I fail to see how this provides real price discovery into an actual property or local market, other than speculation (gambling) onto where fund holders might think national house prices are going. You might as well take that money and bet it on who is going to win the Superbowl next year.
And please tell me exactly how this is providing liquidity into the entire US real estate market. "That's rubbish" doesn't count as an explanation.
On Jul 06 10:00 AM American in Paris wrote:
> Absolute rubbish. :)
>
> Derivatives did not create the housing crisis. And a market like
> this actually helps to assess risk and do price discovery.
>
> And no, there are not a lot of ways to hedge real estate.
There are many significant advantages to taking exposure to an asset in a synthetic way rather than through owning the underlying. For one thing, transaction fees and other "friction" costs are greatly reduced. Sure, I could sell my house - and pay a realtor 6%. If I can obtain the same economic position while deferring the cash outflow associated with deal cost, why wouldn't I? In addition, the leverage allows me to invest more of the principle I would otherwise have to tie up in the investment.

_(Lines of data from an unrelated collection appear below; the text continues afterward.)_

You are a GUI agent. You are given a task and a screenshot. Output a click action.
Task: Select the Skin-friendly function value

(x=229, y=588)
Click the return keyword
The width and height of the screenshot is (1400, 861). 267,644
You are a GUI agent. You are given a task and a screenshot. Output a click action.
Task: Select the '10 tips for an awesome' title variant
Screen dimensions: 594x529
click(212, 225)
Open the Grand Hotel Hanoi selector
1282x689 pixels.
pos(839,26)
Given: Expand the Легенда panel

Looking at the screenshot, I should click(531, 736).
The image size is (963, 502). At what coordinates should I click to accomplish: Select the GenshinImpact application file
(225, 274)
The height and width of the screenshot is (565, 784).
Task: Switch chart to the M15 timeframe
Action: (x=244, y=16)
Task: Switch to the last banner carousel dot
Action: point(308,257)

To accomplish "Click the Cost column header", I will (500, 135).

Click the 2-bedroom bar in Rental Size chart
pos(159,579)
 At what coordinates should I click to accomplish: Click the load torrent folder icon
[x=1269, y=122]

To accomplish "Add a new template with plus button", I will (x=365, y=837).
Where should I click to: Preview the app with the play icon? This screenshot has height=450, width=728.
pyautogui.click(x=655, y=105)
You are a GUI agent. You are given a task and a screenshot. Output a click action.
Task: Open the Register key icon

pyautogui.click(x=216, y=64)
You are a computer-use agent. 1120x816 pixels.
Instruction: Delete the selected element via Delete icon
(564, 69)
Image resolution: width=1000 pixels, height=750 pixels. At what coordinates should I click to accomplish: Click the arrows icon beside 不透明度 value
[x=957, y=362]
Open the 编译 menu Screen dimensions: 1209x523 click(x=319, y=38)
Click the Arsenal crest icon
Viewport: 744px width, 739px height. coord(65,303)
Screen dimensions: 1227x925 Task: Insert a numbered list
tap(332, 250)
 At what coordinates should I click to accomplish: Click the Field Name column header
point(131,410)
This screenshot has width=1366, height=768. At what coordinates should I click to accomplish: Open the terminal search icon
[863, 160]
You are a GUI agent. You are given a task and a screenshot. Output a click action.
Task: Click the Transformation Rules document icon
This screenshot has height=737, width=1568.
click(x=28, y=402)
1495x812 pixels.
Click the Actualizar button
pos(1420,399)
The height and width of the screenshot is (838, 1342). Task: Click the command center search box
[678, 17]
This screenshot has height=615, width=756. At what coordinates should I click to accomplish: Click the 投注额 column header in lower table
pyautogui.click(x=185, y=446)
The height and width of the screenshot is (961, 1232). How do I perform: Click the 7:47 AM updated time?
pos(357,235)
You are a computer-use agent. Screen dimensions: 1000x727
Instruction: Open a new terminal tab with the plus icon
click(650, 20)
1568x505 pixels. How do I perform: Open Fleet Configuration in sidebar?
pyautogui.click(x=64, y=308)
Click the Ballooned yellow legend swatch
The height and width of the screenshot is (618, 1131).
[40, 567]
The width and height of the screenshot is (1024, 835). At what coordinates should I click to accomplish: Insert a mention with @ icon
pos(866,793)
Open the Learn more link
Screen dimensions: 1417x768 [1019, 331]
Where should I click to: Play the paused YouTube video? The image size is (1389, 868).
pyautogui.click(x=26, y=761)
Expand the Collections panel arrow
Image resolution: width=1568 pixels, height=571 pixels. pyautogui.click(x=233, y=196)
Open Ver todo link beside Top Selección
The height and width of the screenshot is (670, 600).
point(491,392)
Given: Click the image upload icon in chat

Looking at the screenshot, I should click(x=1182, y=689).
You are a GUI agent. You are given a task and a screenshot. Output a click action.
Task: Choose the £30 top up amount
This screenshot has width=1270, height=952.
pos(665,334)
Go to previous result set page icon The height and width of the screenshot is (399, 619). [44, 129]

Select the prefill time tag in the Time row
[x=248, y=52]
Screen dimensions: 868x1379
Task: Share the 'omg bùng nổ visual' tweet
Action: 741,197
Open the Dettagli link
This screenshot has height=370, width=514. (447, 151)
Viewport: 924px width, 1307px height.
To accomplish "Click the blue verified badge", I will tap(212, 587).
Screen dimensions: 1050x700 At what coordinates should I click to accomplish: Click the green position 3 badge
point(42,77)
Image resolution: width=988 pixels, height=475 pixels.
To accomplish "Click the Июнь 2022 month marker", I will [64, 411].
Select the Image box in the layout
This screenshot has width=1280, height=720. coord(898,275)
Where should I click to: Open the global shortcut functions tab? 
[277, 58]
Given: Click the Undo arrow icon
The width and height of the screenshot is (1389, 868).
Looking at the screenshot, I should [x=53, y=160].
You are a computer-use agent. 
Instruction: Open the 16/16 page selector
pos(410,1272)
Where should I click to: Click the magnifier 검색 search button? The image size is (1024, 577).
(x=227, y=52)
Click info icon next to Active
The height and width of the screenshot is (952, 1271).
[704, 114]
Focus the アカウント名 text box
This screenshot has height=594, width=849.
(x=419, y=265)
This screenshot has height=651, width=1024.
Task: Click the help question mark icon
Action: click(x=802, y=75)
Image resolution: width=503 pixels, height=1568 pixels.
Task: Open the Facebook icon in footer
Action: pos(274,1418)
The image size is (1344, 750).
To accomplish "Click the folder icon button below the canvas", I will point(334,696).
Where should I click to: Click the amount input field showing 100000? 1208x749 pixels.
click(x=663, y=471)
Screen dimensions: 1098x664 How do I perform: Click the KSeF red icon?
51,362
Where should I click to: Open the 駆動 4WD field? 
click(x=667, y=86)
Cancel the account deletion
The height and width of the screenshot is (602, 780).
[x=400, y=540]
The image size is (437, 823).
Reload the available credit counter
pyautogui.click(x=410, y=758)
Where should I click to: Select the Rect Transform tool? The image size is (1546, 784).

Let's say I want to hedge a $300,000 home and didn't want to pay $18K to a realtor. In an unleveraged index play, I'd need to tie up $300K in assets, not easy for everyone. In the case of a leveraged fund, I could tie up $100K and deposit $200K in a fixed income investment which earns interest. I get the same economic exposure, but at a far reduced cost.
- Nope. You sounded confused. If you say you understand the concepts I'll take you at your word. But then your article is poorly written, because it gives the impression that you've not a clue.
"But how many people would have actually hedged the value of their homes with “Down”? Not now, when we know so much of the extent of the disaster, but then, when it was happening?"
- I have been looking for a way to short real estate, other than by selling home builders, since 2001. This is a godsend for me, albeit 8 yrs too late.
"These exchange-traded products are second-level derivatives. They are symptomatic of what has gone wrong with Wall Street... Our best and brightest (who used to go into industry) for years have been going to Wall Street "
- Ah, your true agenda emerges. You want to go into industry, work with your hands, etc? Be my guest. Have at it. But please don't tell me what the rest of us should do.
"I'm not overwhelmed. I am sorrowful."
- If you say so. But you appear to be over-whelmed by the subject matter. Why don't you write on industrials, since that is what you profess to admire? And if you really want to be helpful, write it for Parade magazine, an audience whose level of financial sophistication might be better suited to your writing style.